In Kenya, International Criminal Court to Try Six Top Kenyans
By Scott Baldauf
The Christian Science Monitor, May 12, 2010
"Luis Moreno-Ocampo, chief prosecutor for the International Criminal Court (ICC), ended his visit to Kenya today after having met with victims of the post-election violence of early 2008 that killed some 1,300 people, and displaced some 300,000 others. Mr. Ocampo said that investigators had strong enough evidence to try six top Kenyans at the ICC at The Hague, with arrests warrants to be issued perhaps by the end of this year. But he did not name the six suspects. Ocampo's visit comes as the ICC investigation goes into high gear, interviewing dozens of witnesses and victims of the violence, in which organized mobs murdered neighbours based on ethnicity or chased them from their homes.

# Given information:

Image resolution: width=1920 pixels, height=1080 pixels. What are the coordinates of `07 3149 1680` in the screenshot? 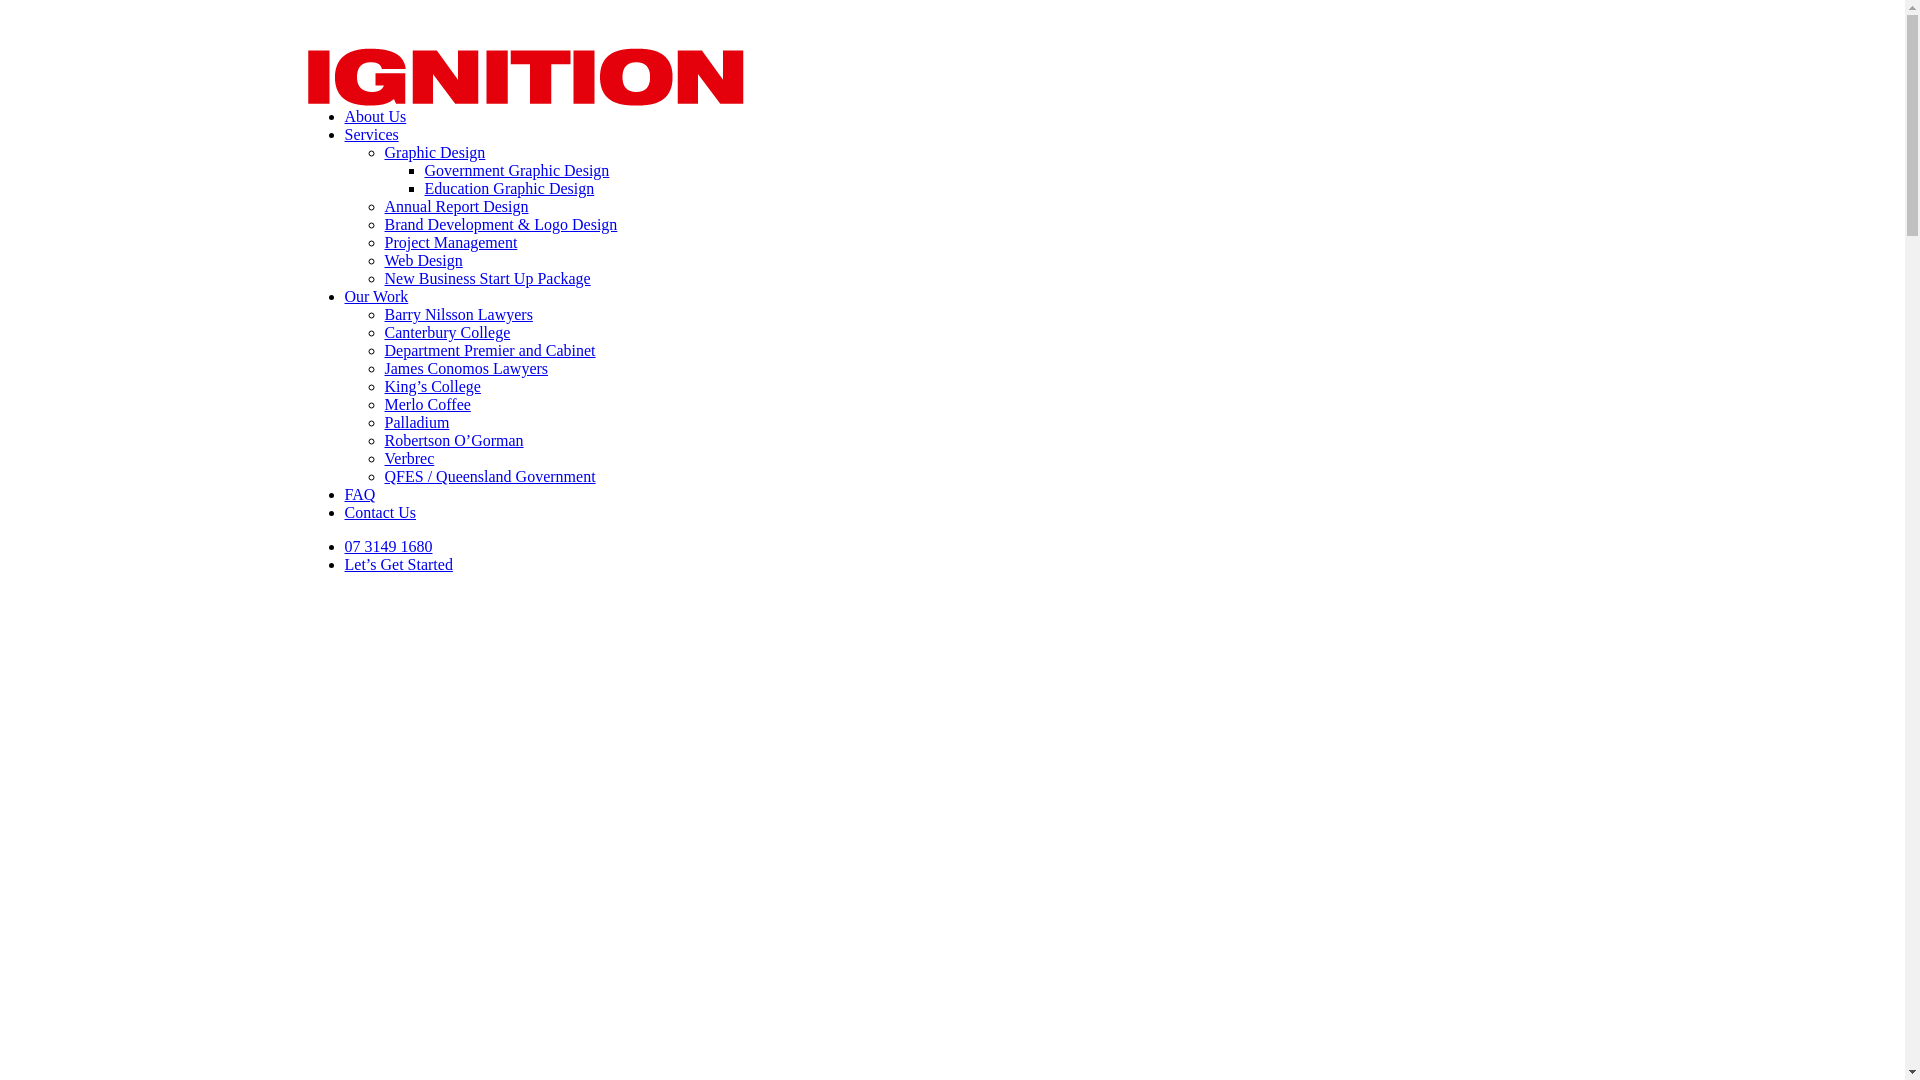 It's located at (388, 546).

# What is being asked:
Restate the article from "In Kenya, International" up to and including "from their homes.", replacing "post-election violence" with "election-related violence". The material has no connection to the article about the International Criminal Court in Kenya.

# Reply to the task:
In Kenya, International Criminal Court to Try Six Top Kenyans
By Scott Baldauf
The Christian Science Monitor, May 12, 2010
"Luis Moreno-Ocampo, chief prosecutor for the International Criminal Court (ICC), ended his visit to Kenya today after having met with victims of the election-related violence of early 2008 that killed some 1,300 people, and displaced some 300,000 others. Mr. Ocampo said that investigators had strong enough evidence to try six top Kenyans at the ICC at The Hague, with arrests warrants to be issued perhaps by the end of this year. But he did not name the six suspects. Ocampo's visit comes as the ICC investigation goes into high gear, interviewing dozens of witnesses and victims of the violence, in which organized mobs murdered neighbours based on ethnicity or chased them from their homes.